* _Tasks and exercises_
A – According to the extract, what name did the alchemists give to the silver-tree?
B – List every term that the extract places in quotation marks.
C – Reproduce the portion of the extract starting at "My assistant, Dr." and ending at "the most expressive.", substituting "zinc" for "copper".

* _Extract_
※
THERE are few chemical experiments so well known as the growth of the "lead-tree" and "silver-tree." These carry our minds back to the times of the alchemists, who called the first "Arbor Saturni," and the second "Arbor Dianæ," and they may be looked upon as the type of a large number of phenomena in which the salt of one metal in solution is decomposed by some other metal.
My assistant, Dr. Hand, and myself have lately been experimenting on these replacements, the metallic crystals which are thus produced, and the forces that act through the liquid. Our more special attention has been given to the mutual action of copper and nitrate of silver. If these two substances be brought into contact by the intervention of water, there grows on the red metal what may be called "trees," and, though the analogy between the crystals and the plants is a very superficial one, still the resemblances of external form are sufficiently striking, and a nomenclature drawn from the garden seems the most expressive.
※
* _Records shown_
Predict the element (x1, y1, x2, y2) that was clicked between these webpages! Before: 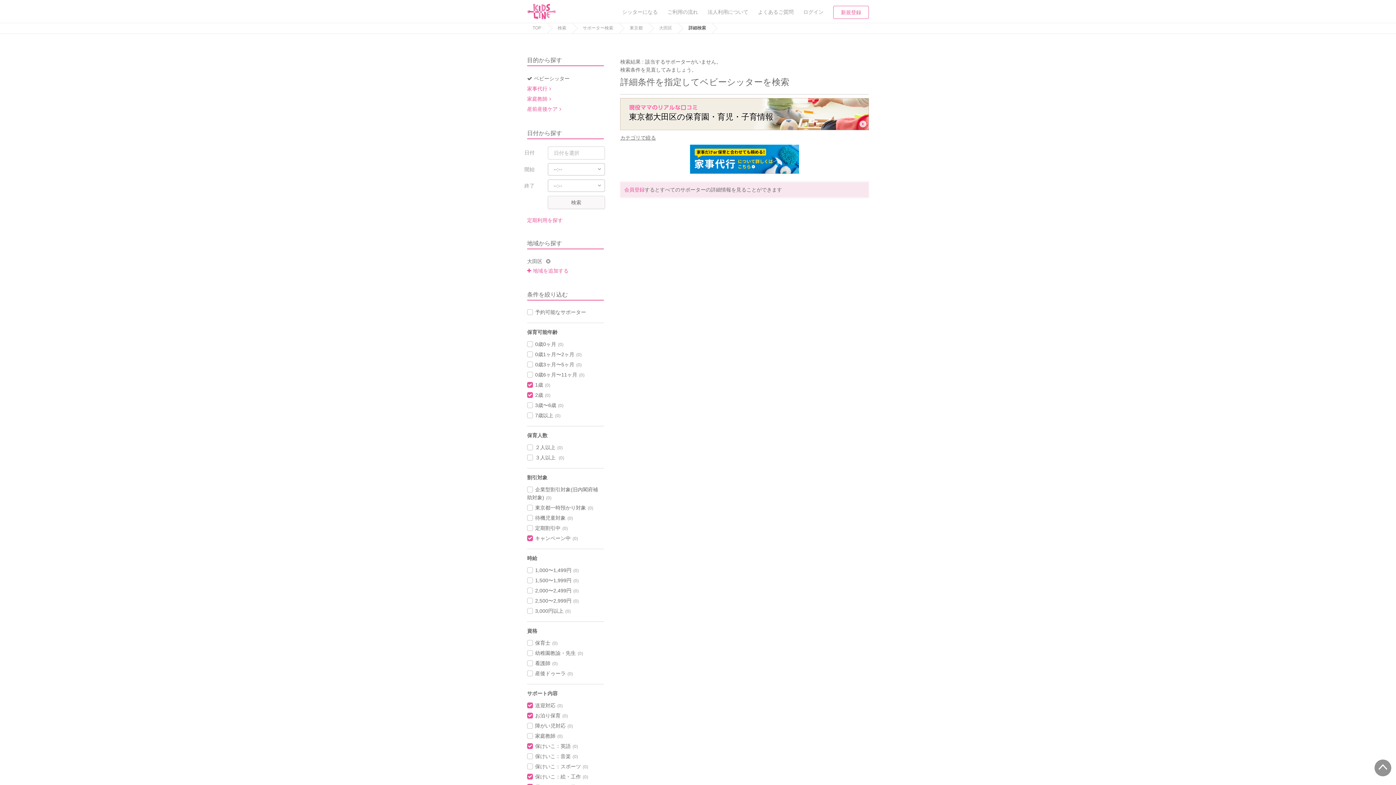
※
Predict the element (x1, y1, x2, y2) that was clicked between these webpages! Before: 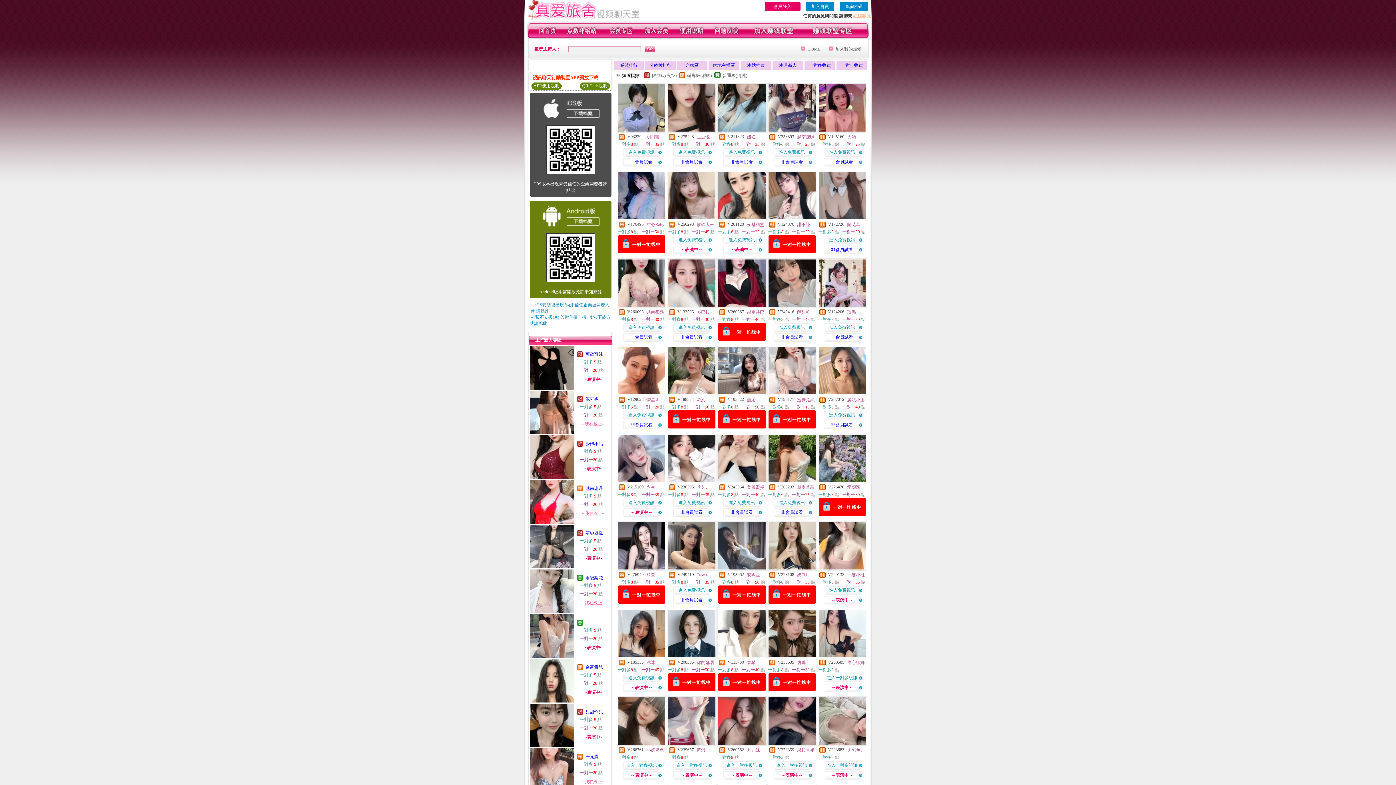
※
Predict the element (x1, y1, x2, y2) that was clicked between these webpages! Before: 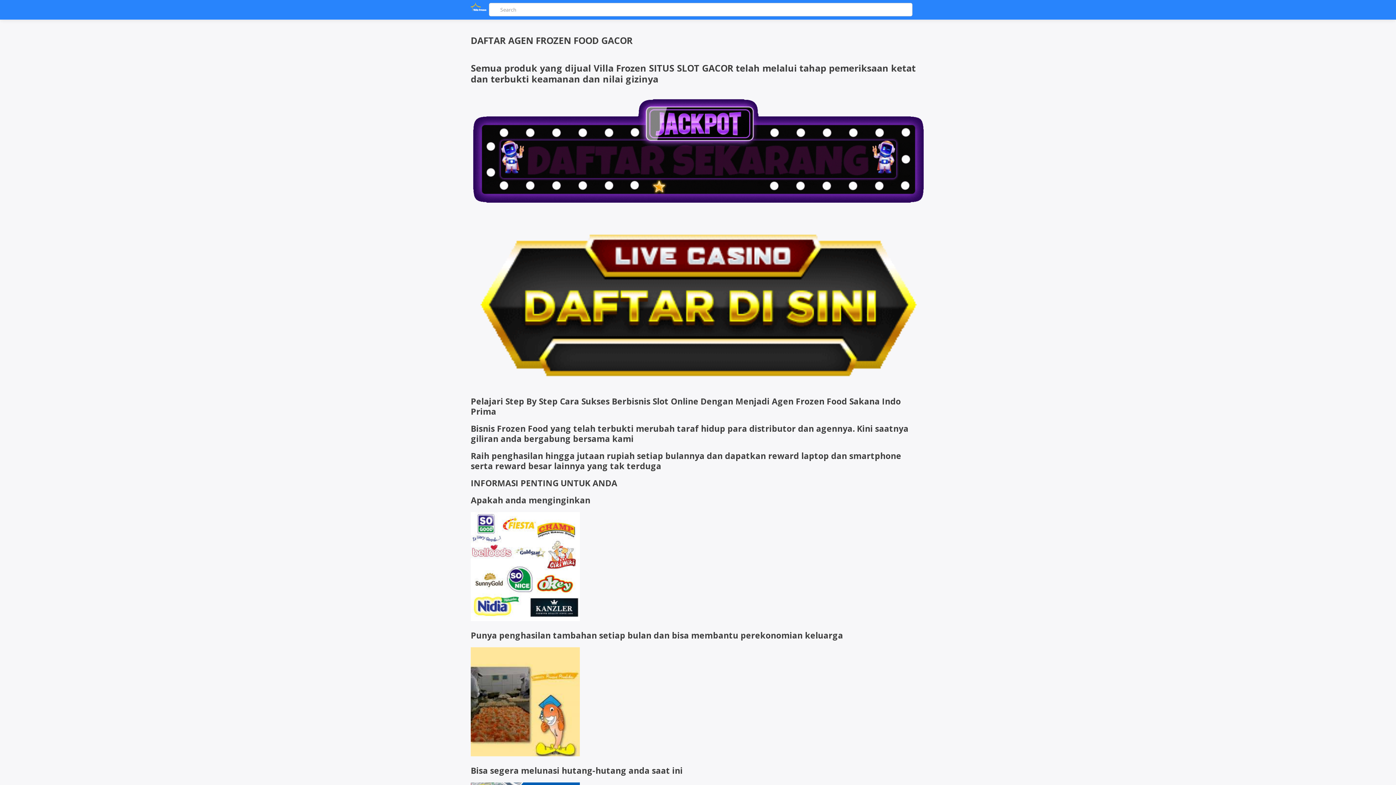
※
* _Answers to the tasks_
A – Arbor Dianæ

B –
- "lead-tree"
- "silver-tree"
- "Arbor Saturni"
- "Arbor Dianæ"
- "trees"

C –
My assistant, Dr. Hand, and myself have lately been experimenting on these replacements, the metallic crystals which are thus produced, and the forces that act through the liquid. Our more special attention has been given to the mutual action of zinc and nitrate of silver. If these two substances be brought into contact by the intervention of water, there grows on the red metal what may be called "trees," and, though the analogy between the crystals and the plants is a very superficial one, still the resemblances of external form are sufficiently striking, and a nomenclature drawn from the garden seems the most expressive.